-- start --

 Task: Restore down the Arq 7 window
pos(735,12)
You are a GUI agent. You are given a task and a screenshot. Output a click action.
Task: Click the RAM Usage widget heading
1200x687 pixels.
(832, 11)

-- end --

(REQUIREMENT): Rewrite the material above with "widget heading" changed to "widget title", keeping everything else the same.

(WORKED SOLUTION):
 Task: Restore down the Arq 7 window
pos(735,12)
You are a GUI agent. You are given a task and a screenshot. Output a click action.
Task: Click the RAM Usage widget title
1200x687 pixels.
(832, 11)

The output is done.